This is the third is a series of memories. The last two were on prayer. My tendency is to want to stop on that subject, but I must complete the task so it all fits into a whole.
Prayer
In high school I often attended mass during the week. I received the religion and citizenship award at graduation. That didn’t make me a saint by any means. The saints are often quoted as saying, “Lord have mercy on me, a sinner.” I never understood how saints would have to say that prayer, but I understand it now. It’s not that I’m a saint, but I know that I am not a perfect human being and know that no matter how hard we try, we will never be. So I find myself saying, “Lord, have mercy on me a sinner.
Somehow this seems important to what follows, but I can’t tell you why. I spent a few weeks of the summer between my Junior and Senior year with a friend and his family in Carmel. We spent a day at the beach laying in the sun and body surfing. I took off my class ring and put it in my shoe to keep the stone from getting scratched. After body surfing for a time, we decided to walk down to the next beach. I grabbed my shoes and and after walking a couple hundred yards, remembered my ring. It wasn’t in the shoe. (The ring was important because as Junior Class President we decided to change the ring from the square type to one that looked more like a college ring. The school still has the same ring today.)

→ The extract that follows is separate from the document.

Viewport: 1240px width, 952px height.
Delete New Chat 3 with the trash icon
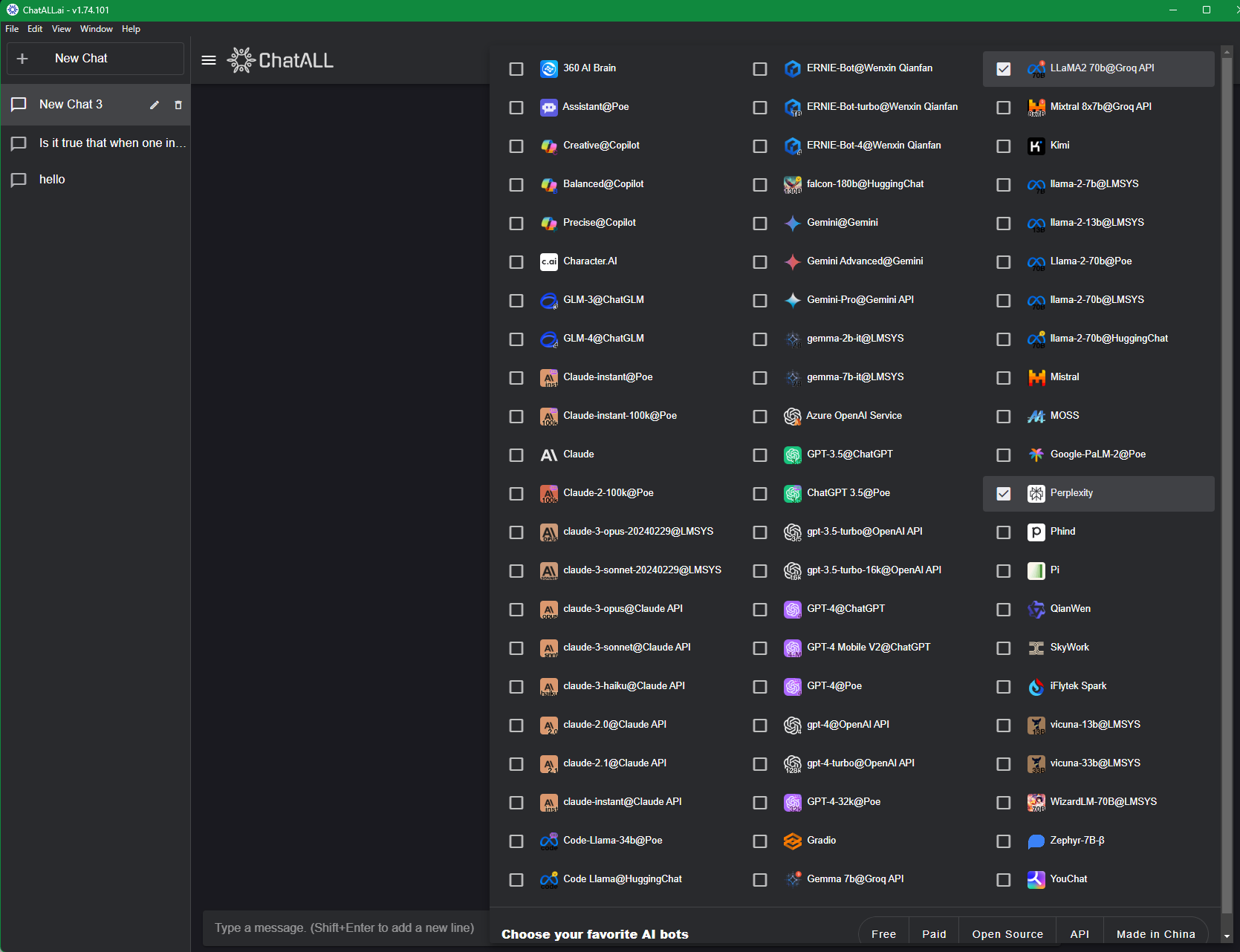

Two hundred yards of beach sand made me think I’d never find the ring. We retraced our steps back along the hot sand to where my friend’s parents sat on beach blankets, but no ring. I didn’t know what to do and fell to my knees, not to pray, but to sulk. But then I did pray, and promised another decade of the rosary. ( Looking back now, that ring doesn’t seem that important, but it was at the time.) Anyway, I knelt there and prayed, almost as an afterthought. I dropped my right hand into the sand. When I brought it out, the ring was resting in the sand in the palm of my hand. Another coincidence? Possibly of course, but three coincidences seems unlikely.
The ironic thing is that my ring was stolen when I was a playground director in San Francisco. A boy asked to look at it. I took it off and gave it to him, then got sidetracked. That was the last time I saw the ring. I didn’t notice the ring was missing for a couple days because I normally never took it off. I cornered the boy the day after I noticed it missing, and he said I hadn’t given it to him and it must have been someone else. That’s life.
Stehen Pasquini says
I really love this story, I have heard you tell it before, and every time I have this image in my head with you and a beam of light shining down from above as you reach into the sand and grab that ring. I do think that there is a natural energy in this world that when channeled correctly can be amazingly powerful. An all knowing God knows what we want before we ask for it, but maybe the simple art of asking is what brings faith to fruition. This is what Jesus says when he speaks of faith and a mustard seed, and this seems to be true in life as well, for if we desire something enough and believe in it fully with our heart, I to believe that anything is possible. Even pulling a ring out of sand!